# Sandsend Ness Rail Tunnel - April 08



## Pegasus2 (May 9, 2008)

This was covered a few times on 28days but I did a search and it hasent appeared here. I've been wanting to take a walk through here for a while and with two friends I did.

Operated by NER and built in 1883 & closed in 1958 the track was dismantled in the early 60's. The tunnel is 1652 yards long and is straight untill you reach the kettleness end where there is a slight curve of about 30degrees over 30 meters of the tunnel. There are 4 vertical airshafts, all capped with wood boarding (!) and 2 horizontal air tunnels which are boggy deathtraps, one of which has collapsed. They are about 2 meters in hight supported by mine style wooden roof support beams. Both portals are protected by a 7ft high brick wall which is easy to circomvent in both cases.

I read on some Whitby related site that the tunnel is supposedly haunted and a few people have seen white lights pass through the walls as well as hear steam whistles and the screech of train brakes. Intresting, but I was on my own in the pitch black for 5 mins at a time while setting the camera up and I din't see anything, lol.

Another slightly disturbing thing was the smell of rotten eggs about halfway (H2S mabey). Because we were next to one of the horizontal shafts letting air in, we went on.

Data excerpts:
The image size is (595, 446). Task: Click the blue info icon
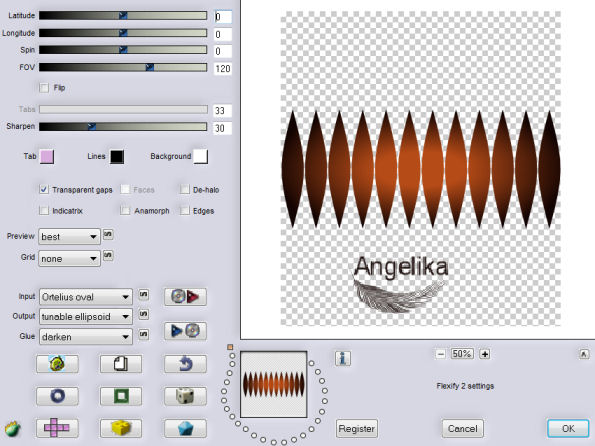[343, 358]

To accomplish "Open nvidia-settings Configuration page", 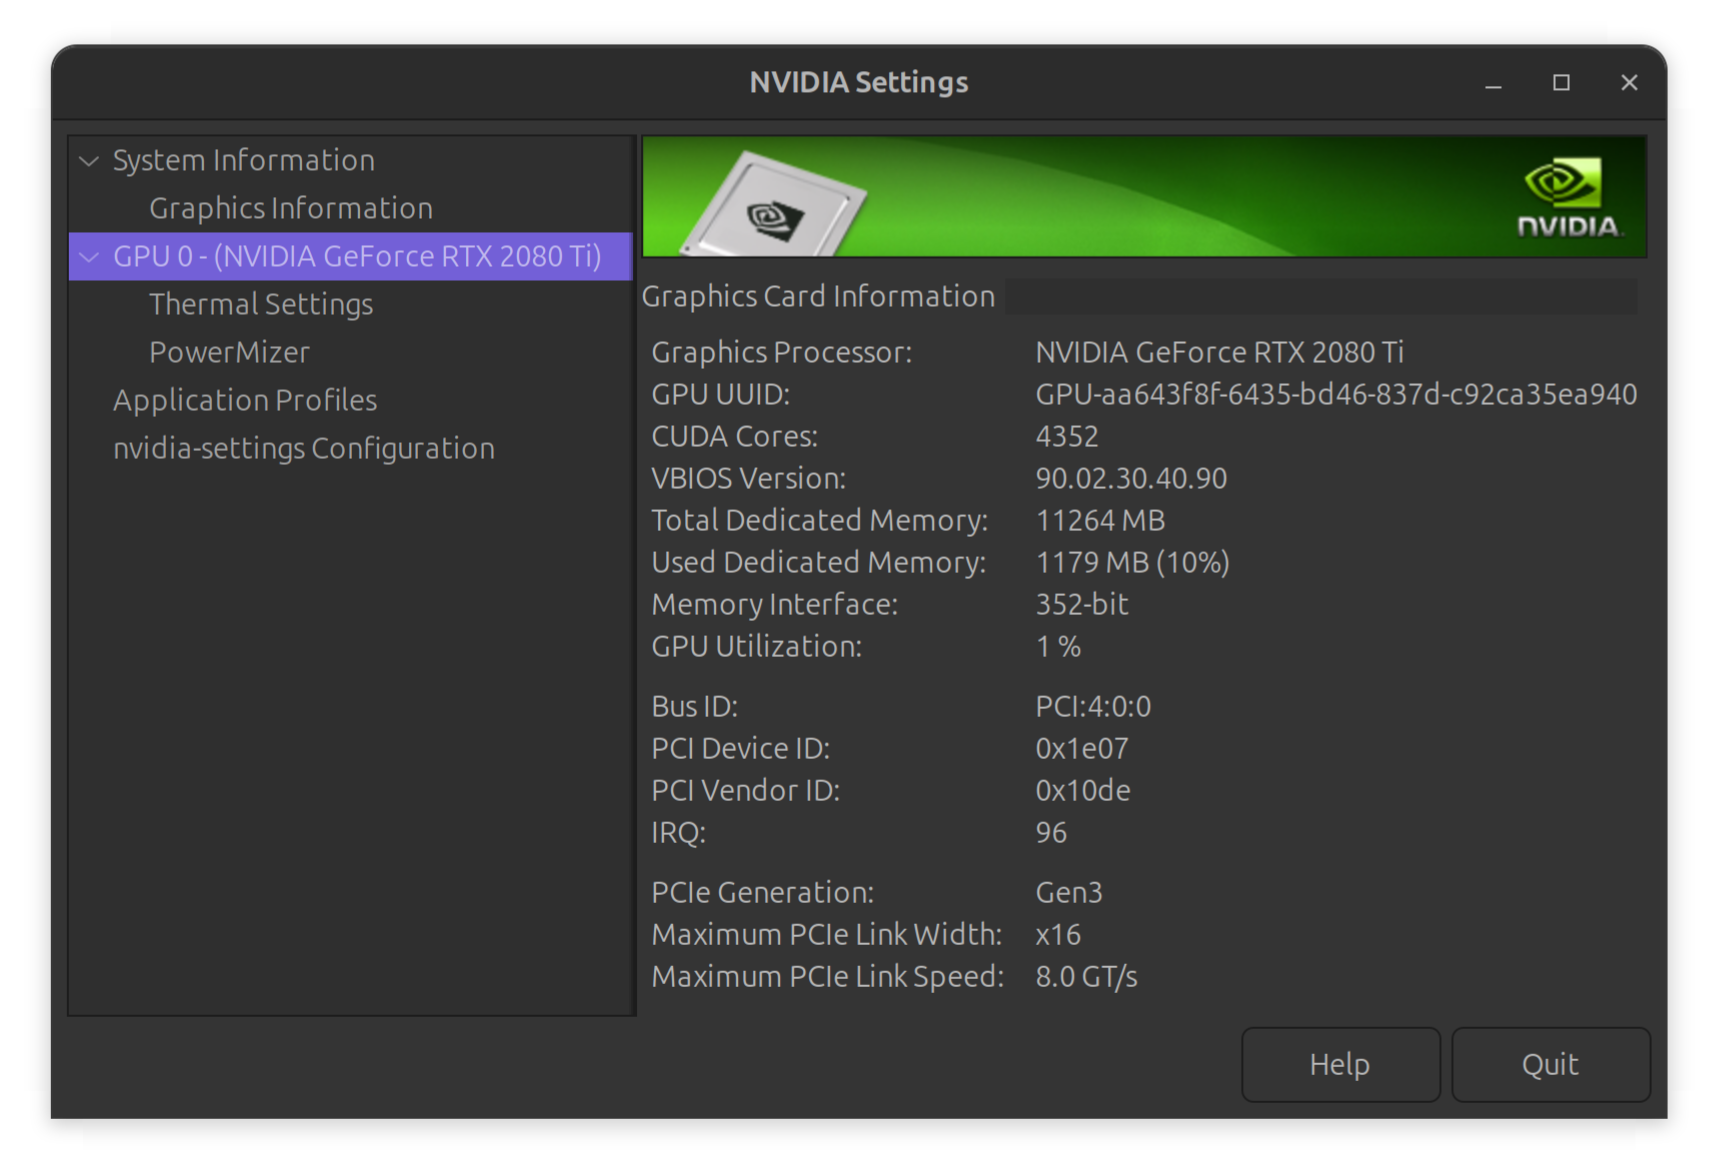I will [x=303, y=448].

--

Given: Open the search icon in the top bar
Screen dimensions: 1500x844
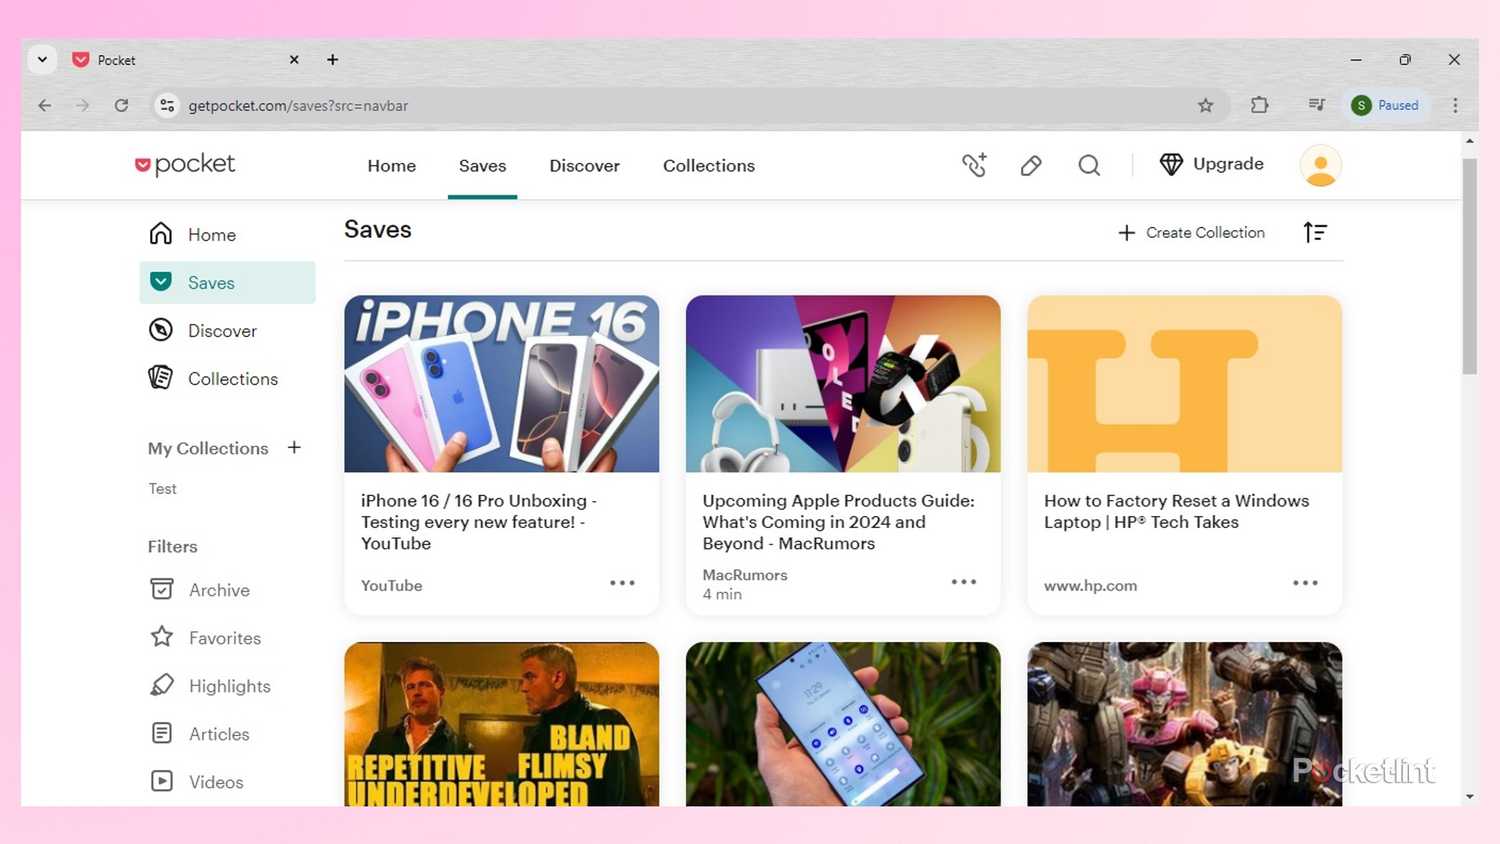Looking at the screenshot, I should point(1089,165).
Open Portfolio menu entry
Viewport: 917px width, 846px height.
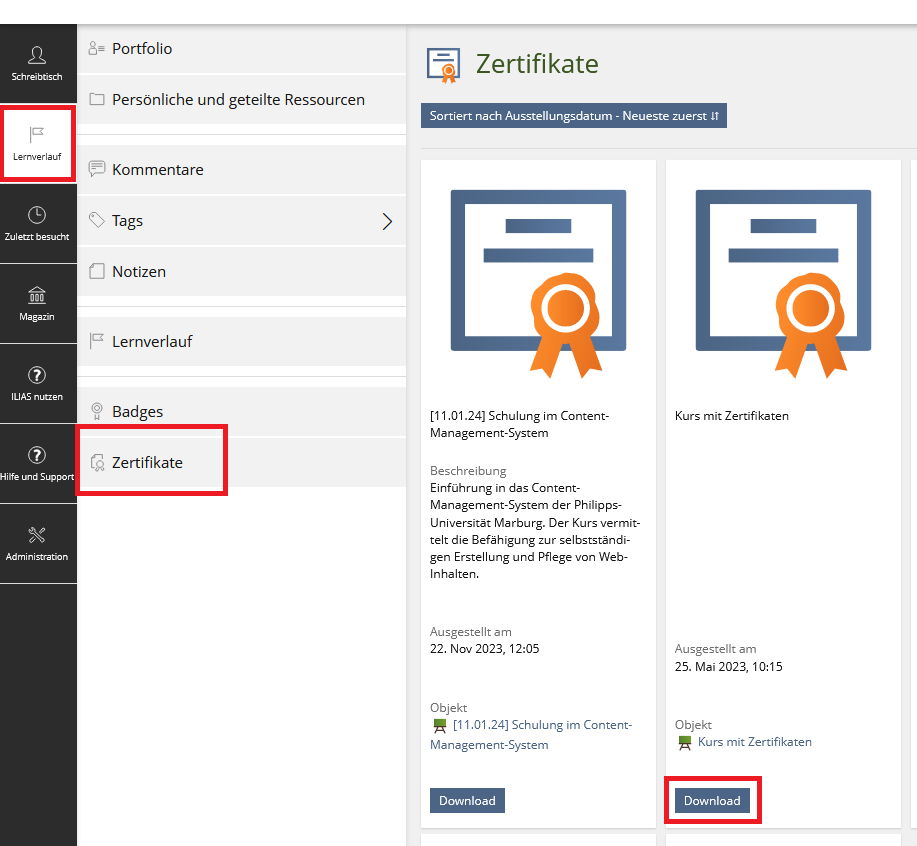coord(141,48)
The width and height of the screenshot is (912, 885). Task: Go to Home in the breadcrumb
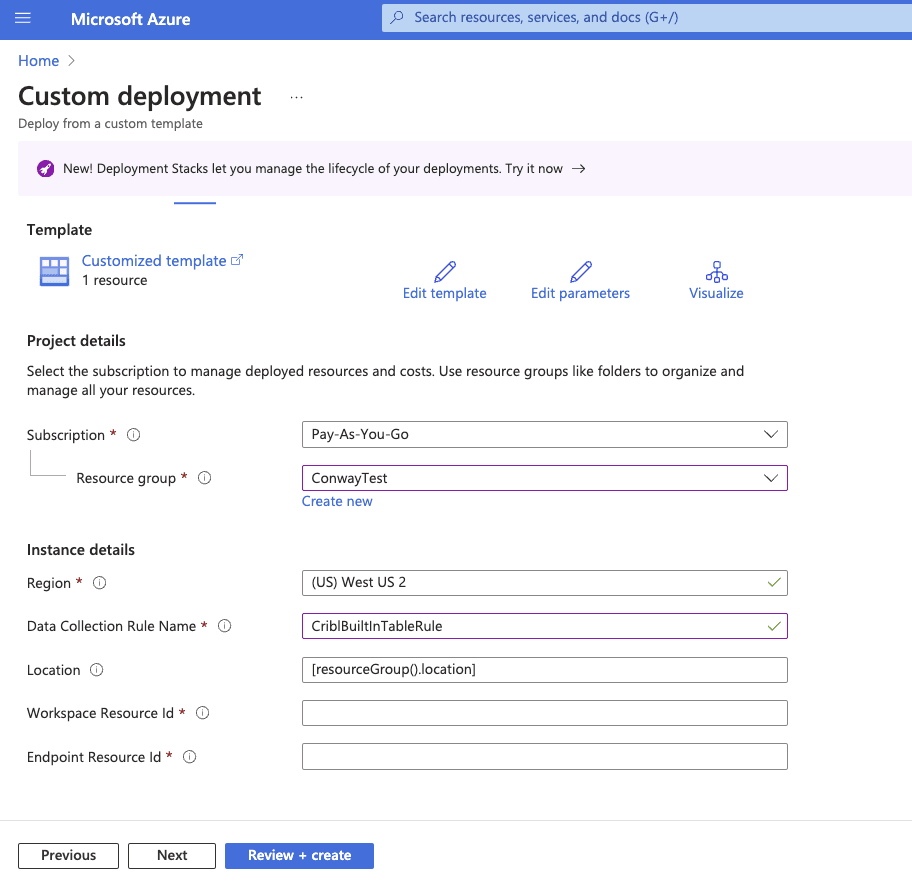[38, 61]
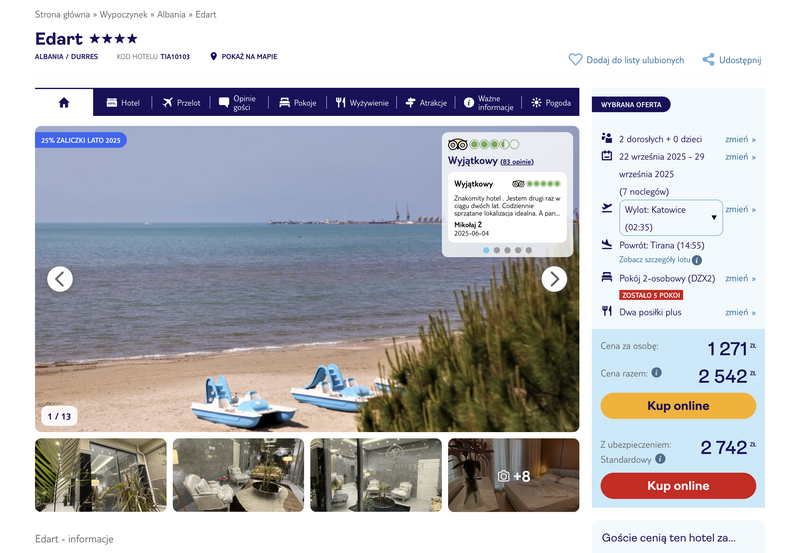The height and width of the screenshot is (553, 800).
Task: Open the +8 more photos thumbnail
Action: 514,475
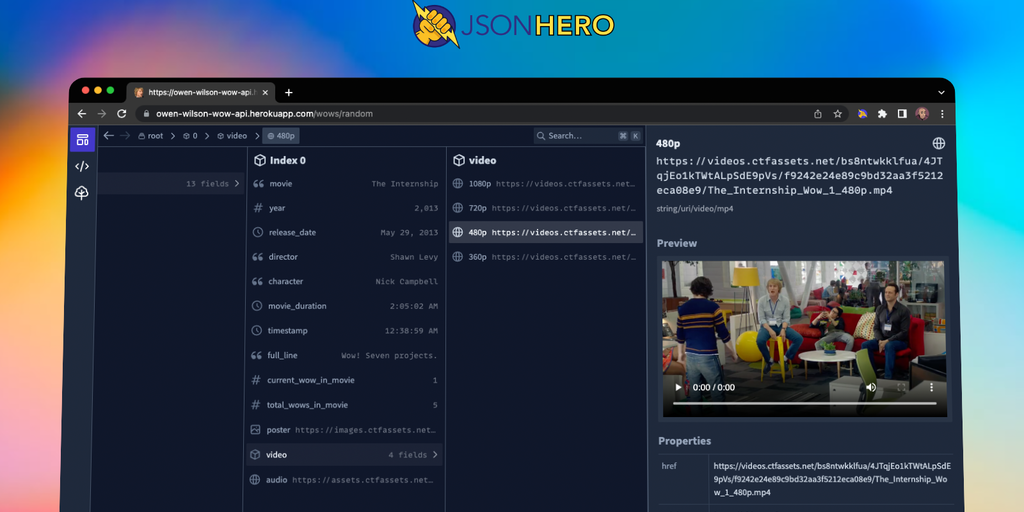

...

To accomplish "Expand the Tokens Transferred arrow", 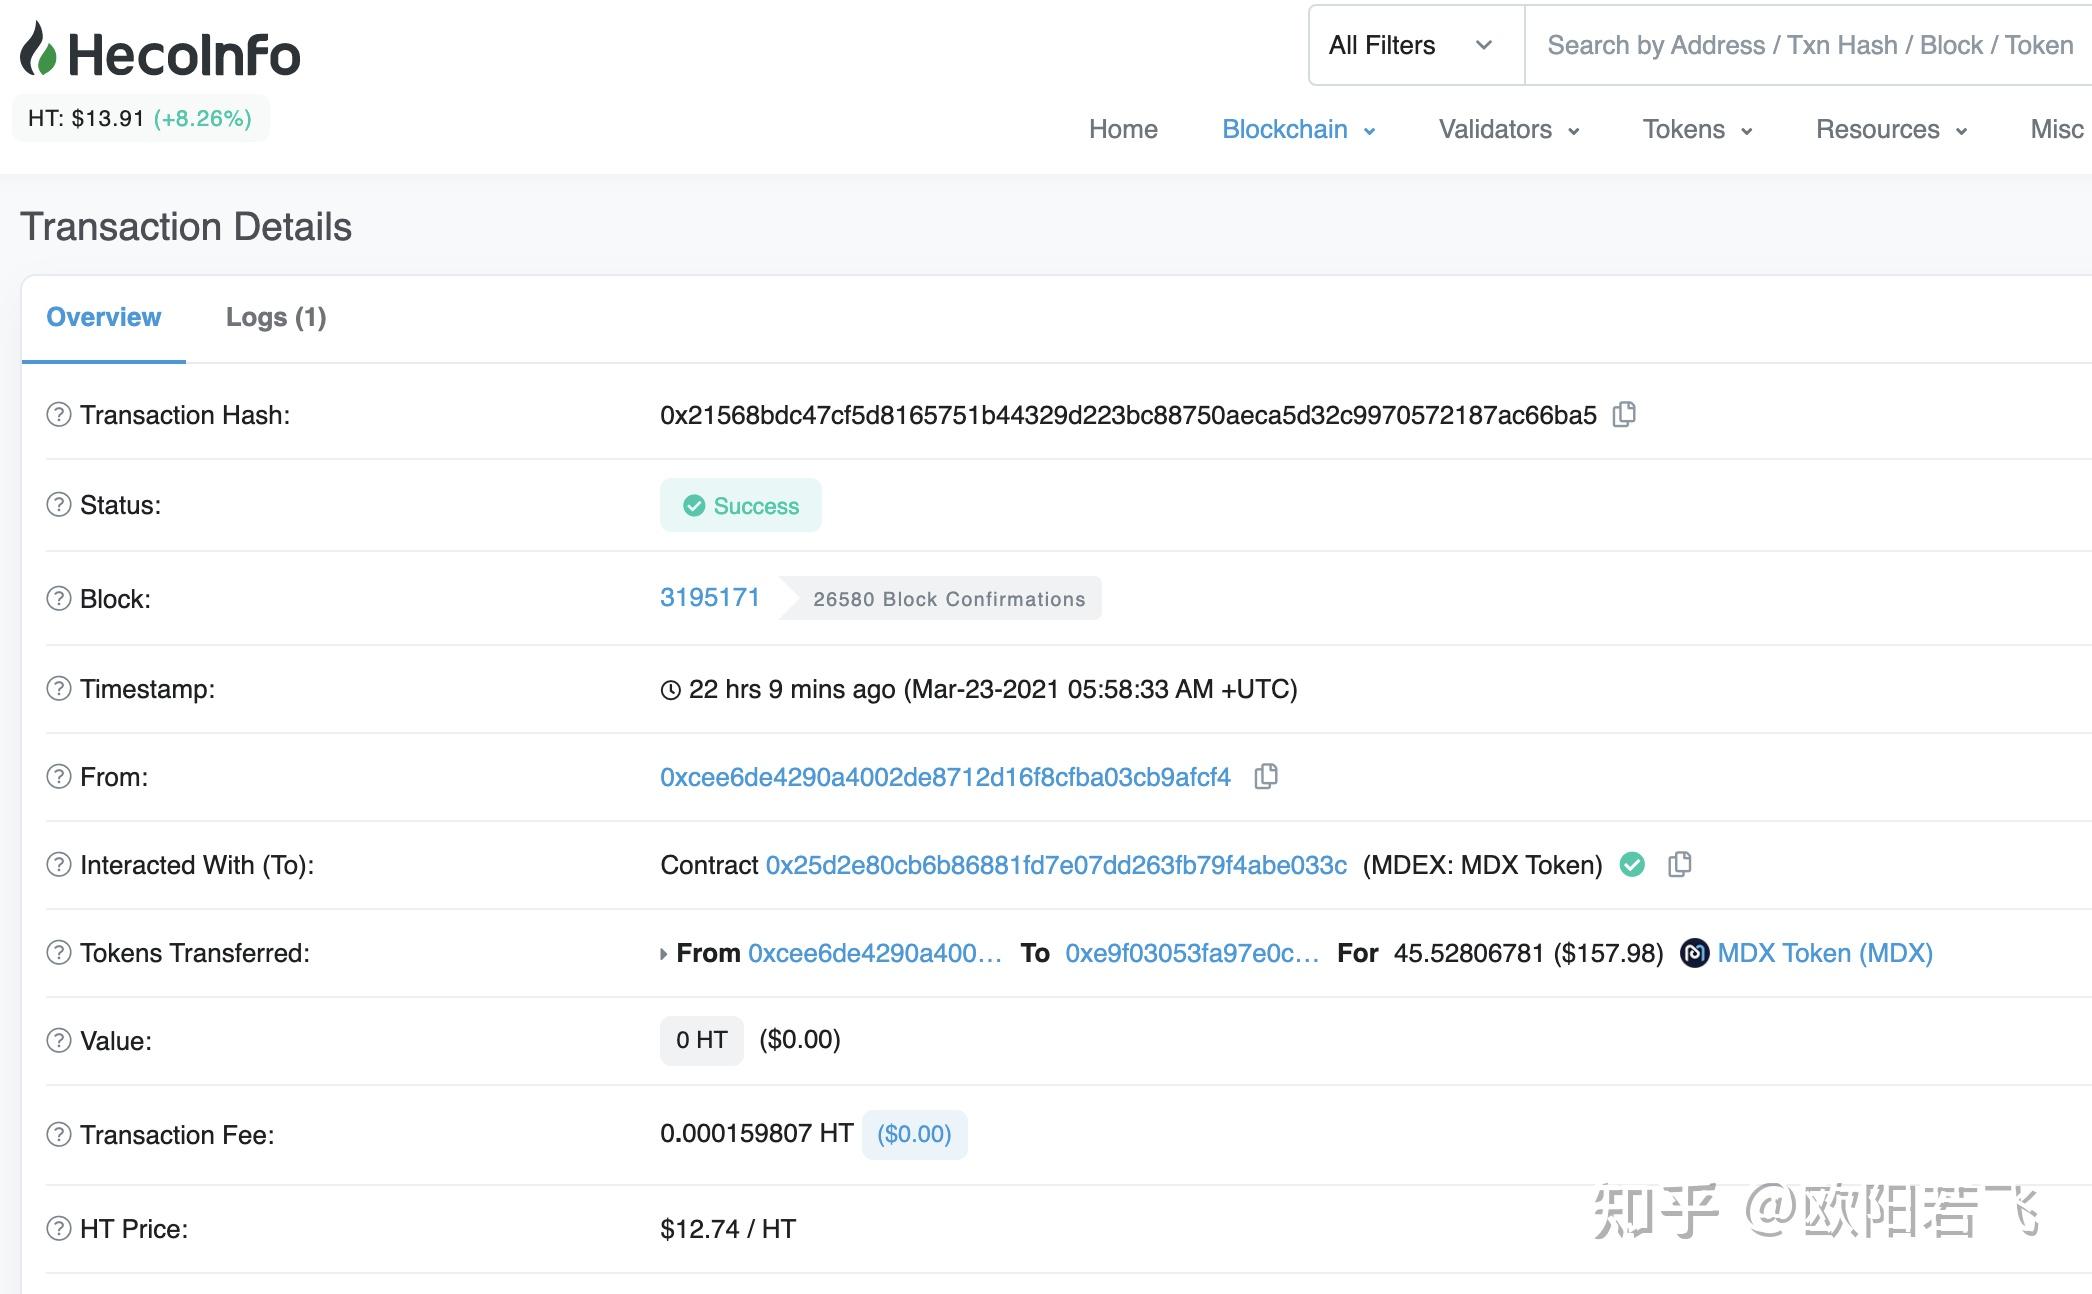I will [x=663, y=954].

Exercise set:
(a) In the Sandsend Ness tunnel post, how long is the tunnel?
(b) Carry on the Sandsend Ness tunnel post, starting after its last sentence.

Answers to the exercise:
(a) 1652 yards.

(b)
The kettleness portal has recently (within the past 15 days) collapsed but is still passable.

*Hazards: Rectangular flooded manholes about 7ft deep either side of the trackbed against the tunnel wall. These are very easy to fall down and there are many of them some are covered, some are not. So be careful.*

About halfway, you can see where the sleepers were placed.





Air shaft




Drainage Tunnel




Looking back, just before the bend at the end. If you look at the wall on the left, you can see its already started a little 




The collapsed kettleness portal





nb - exact date incuded since it's a tunnel. If this is still inapropriate please let me know.


----------



## Bunk3r (May 9, 2008)

ah the portal has finally collapsed! 
nice report.


----------



## krela (May 9, 2008)

Pegasus2 said:


> nb - exact date incuded since it's a tunnel. If this is still inapropriate please let me know.



It is.

It's not manageable having one rule for some posts and another rule for others.

Please don't include exact dates.


----------



## dave (May 9, 2008)

Cracking set of pics especially the air shaft. Ive walked through this tunnel twice many years ago and it was horrendous then looks like things have got worse since well done and again great pics.


----------



## Foxylady (May 10, 2008)

Excellent photos, Pegasus2. Interesting looking tunnel and great brickwork...the hazards sound a bit scary though!


----------



## pdtnc (Jun 10, 2008)

Fingers crossed we'll be taking a look at this later in the week.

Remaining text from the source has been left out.